Businesses are attractive targets for fraudsters at the best of times, but they’re even more at risk during an economic downturn.
There are already signs that 2023 will be a damaging period in this respect in the UK. In November 2022, Cifas, a not-for-profit provider of fraud prevention services, reported that the number of cases of fraud committed by employees against their firms had risen by 25% year on year. It suggested that the ongoing cost-of-living crisis was a factor pushing more “staff members into committing dishonest conduct”.
As trading conditions toughen, businesses tend to become more vulnerable to fraud, both internal and external. With their budgets shrinking, they may have less money to spend on keeping their security processes up to date, for instance, while job cuts may leave them understaffed in key areas.
“Business owners who are under financial pressure may also become more susceptible to fraudsters promising monetary gain,” notes Tina McKenzie, chair of UK policy and advocacy at the Federation of Small Businesses.
Know your enemy
To protect themselves properly, employers must first understand all the most prevalent forms of fraud so that they can train their staff to spot them, McKenzie advises. One of the most common is invoice fraud, where a criminal posing as a genuine supplier contacts a company and asks it to change the details of the bank account it uses to pay them.
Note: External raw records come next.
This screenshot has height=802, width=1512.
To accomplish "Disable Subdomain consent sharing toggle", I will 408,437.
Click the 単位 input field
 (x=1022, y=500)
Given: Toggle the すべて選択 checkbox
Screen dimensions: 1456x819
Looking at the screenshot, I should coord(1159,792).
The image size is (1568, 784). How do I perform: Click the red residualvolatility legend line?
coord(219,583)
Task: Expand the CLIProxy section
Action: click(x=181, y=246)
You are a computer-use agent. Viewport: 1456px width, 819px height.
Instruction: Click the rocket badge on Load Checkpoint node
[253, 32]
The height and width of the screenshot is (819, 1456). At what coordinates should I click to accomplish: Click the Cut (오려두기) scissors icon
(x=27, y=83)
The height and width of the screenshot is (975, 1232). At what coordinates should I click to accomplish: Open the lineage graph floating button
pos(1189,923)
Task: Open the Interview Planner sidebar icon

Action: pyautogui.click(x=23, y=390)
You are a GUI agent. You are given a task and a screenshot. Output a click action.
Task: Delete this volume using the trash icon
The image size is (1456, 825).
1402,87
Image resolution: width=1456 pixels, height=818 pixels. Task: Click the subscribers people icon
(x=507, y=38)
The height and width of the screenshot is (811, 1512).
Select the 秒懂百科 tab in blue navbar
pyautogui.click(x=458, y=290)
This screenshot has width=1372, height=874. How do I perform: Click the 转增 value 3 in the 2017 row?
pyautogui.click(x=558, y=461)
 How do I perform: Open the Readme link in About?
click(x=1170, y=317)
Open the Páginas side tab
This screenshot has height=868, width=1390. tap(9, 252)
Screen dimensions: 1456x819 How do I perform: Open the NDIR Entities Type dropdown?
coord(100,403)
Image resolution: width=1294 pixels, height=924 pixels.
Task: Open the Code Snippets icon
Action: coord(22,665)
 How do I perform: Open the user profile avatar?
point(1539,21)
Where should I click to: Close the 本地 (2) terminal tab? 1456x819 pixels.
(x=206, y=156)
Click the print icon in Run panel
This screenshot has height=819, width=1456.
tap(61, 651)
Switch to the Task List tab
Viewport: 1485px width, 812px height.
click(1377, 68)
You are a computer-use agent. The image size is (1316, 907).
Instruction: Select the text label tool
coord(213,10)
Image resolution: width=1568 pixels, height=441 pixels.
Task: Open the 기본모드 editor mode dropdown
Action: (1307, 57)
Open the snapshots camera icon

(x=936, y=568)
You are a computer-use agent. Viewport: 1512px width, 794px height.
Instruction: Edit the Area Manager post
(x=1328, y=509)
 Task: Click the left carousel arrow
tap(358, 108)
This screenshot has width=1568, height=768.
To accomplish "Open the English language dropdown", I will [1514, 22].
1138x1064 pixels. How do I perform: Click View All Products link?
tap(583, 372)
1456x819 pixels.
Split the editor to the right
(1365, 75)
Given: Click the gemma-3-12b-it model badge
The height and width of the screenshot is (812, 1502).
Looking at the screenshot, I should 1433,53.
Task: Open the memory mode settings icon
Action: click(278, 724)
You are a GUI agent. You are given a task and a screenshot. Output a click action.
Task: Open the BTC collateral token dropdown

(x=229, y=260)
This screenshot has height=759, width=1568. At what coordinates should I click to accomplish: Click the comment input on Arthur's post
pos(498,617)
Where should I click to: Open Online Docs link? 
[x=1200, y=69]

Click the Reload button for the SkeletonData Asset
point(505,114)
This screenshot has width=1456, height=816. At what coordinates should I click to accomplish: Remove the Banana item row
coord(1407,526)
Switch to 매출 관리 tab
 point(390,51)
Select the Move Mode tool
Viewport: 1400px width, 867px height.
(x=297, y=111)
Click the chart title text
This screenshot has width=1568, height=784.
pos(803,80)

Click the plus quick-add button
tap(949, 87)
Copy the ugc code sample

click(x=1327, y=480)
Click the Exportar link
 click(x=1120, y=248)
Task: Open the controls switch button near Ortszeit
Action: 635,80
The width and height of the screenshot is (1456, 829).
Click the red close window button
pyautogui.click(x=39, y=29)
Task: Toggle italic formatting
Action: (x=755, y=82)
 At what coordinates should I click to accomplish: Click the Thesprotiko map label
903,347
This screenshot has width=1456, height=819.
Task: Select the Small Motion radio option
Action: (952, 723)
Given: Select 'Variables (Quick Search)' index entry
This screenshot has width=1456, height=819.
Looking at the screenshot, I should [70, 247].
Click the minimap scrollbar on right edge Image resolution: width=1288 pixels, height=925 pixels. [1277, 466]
In a similar vein, impersonation scams, where a fraudster contacts a firm pretending to be a trusted organisation such as a bank or HMRC – or even a senior figure inside the organisation – and convinces it to transfer money into another account.
There are several types of cyber fraud too, of course. They range from technologically sophisticated forms such as ransomware and distributed denial-of-service attacks to an enduringly popular set of methods that rely more on social engineering to deceive their victims: phishing.
Luke Beeson is group CISO at Aviva and chair of the Chartered Institute of Information Security, a standards body that monitors online fraud threats. He reports that phishing remains the most common class of fraud committed against businesses, which puts the onus on employees to serve as the first line of defence against it.
“The risk of a successful phishing attack will be much lower if they understand why it’s a threat, why they specifically might be targeted, what a phishing attempt looks like and what to do if they spot a suspicious email or link,” he says.
They will therefore require comprehensive awareness training, says Beeston, but he adds: “The message won’t sink in if you use too much cybersecurity jargon.”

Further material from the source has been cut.